Desde una perspectiva jurídica, la modificación contribuye a preservar el principio de especialidad de la ley, conforme al cual las asociaciones sin fines de lucro continúan amparadas por el régimen jurídico especial establecido en la Ley núm. 122-05 sobre Regulación y Fomento de las Asociaciones sin Fines de Lucro y su reglamento de aplicación. En consecuencia, cualquier interpretación de la legislación sobre residuos sólidos debe realizarse en armonía con dicho régimen especial y con los principios constitucionales de seguridad jurídica, razonabilidad y protección de la libertad de asociación. Esta ha sido una de las principales preocupaciones expresadas por diversas entidades religiosas y de la sociedad civil desde la entrada en vigor de la Ley 98-25.

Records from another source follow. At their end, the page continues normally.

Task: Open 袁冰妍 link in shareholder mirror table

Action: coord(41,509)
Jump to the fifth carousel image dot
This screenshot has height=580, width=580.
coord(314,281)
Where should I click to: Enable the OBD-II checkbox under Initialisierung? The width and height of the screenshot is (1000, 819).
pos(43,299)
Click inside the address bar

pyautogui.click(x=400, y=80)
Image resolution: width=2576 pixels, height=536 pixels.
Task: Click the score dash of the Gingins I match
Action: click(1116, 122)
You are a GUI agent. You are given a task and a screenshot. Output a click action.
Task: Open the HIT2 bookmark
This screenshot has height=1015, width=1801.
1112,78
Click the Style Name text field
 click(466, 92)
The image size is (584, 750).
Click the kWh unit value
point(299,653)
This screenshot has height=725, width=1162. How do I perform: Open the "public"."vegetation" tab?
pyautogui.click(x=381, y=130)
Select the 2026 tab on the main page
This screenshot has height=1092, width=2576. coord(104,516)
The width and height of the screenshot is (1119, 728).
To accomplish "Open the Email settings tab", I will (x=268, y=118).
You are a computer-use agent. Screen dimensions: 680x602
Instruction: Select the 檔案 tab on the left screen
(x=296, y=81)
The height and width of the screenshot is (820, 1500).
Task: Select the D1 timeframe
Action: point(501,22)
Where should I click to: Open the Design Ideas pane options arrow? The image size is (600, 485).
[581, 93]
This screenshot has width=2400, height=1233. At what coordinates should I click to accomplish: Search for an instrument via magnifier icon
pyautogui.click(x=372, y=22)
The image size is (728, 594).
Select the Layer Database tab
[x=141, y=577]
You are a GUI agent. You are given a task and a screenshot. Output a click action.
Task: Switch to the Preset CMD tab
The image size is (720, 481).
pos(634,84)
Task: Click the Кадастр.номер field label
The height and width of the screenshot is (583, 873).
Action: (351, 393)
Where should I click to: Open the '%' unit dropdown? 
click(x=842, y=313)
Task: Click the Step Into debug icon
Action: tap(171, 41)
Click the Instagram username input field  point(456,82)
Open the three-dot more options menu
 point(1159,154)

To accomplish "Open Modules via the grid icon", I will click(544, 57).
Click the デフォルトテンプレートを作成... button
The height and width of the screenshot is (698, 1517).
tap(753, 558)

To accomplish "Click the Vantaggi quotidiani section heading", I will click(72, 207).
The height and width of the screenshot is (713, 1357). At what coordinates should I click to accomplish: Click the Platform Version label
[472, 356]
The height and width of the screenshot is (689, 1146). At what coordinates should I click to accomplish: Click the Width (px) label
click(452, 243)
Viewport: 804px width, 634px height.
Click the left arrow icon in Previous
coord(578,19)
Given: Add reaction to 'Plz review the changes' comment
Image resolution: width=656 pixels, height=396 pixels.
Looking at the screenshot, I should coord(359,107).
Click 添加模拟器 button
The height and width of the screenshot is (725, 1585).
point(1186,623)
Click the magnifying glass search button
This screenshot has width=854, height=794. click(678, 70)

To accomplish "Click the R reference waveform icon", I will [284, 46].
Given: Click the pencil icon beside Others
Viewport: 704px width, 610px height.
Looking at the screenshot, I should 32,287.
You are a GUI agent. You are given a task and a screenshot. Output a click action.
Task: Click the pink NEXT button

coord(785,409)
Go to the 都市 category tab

La Pastoral Jurídica entiende que las iglesias y demás entidades sin fines de lucro poseen una naturaleza jurídica distinta a la de las empresas comerciales. Sus recursos provienen de diezmos, ofrendas y donaciones voluntarias que son destinados al desarrollo de programas espirituales, educativos, comunitarios y de asistencia social, sin perseguir fines lucrativos ni distribuir beneficios económicos entre sus miembros. Por ello, resulta indispensable que el marco legal reconozca esta realidad y garantice un tratamiento acorde con la función social que dichas instituciones desempeñan en favor de millones de dominicanos.
Asimismo, valoramos que el proceso de revisión legislativa haya permitido abrir un espacio para corregir aspectos que generaban incertidumbre respecto de la aplicación de la contribución especial prevista en la legislación sobre residuos sólidos. Si bien la normativa mantiene el esquema de contribuciones para las personas jurídicas y entidades conforme a sus ingresos, la discusión legislativa ha reafirmado la necesidad de interpretar su aplicación respetando el régimen especial de las asociaciones sin fines de lucro y evitando que se afecte el ejercicio de derechos previamente reconocidos por la legislación vigente.
La Alianza Evangélica Dominicana reitera que las iglesias evangélicas constituyen uno de los principales aliados del Estado en la atención de poblaciones vulnerables, la promoción de valores, la prevención de la violencia, la rehabilitación de personas con adicciones, el fortalecimiento de la familia, la educación comunitaria y la asistencia en situaciones de emergencia. Toda disposición legal debe preservar la capacidad de estas instituciones para continuar sirviendo a la sociedad sin imponer cargas que puedan limitar el alcance de su misión.
Finalmente, la Pastoral Jurídica de la Alianza Evangélica Dominicana exhorta a las autoridades competentes a continuar fortaleciendo el diálogo con las organizaciones de la sociedad civil y con las comunidades de fe, de manera que las políticas públicas en materia ambiental puedan avanzar de forma armónica con los principios constitucionales, la seguridad jurídica y el reconocimiento del invaluable aporte que realizan las asociaciones sin fines de lucro al desarrollo integral de la nación.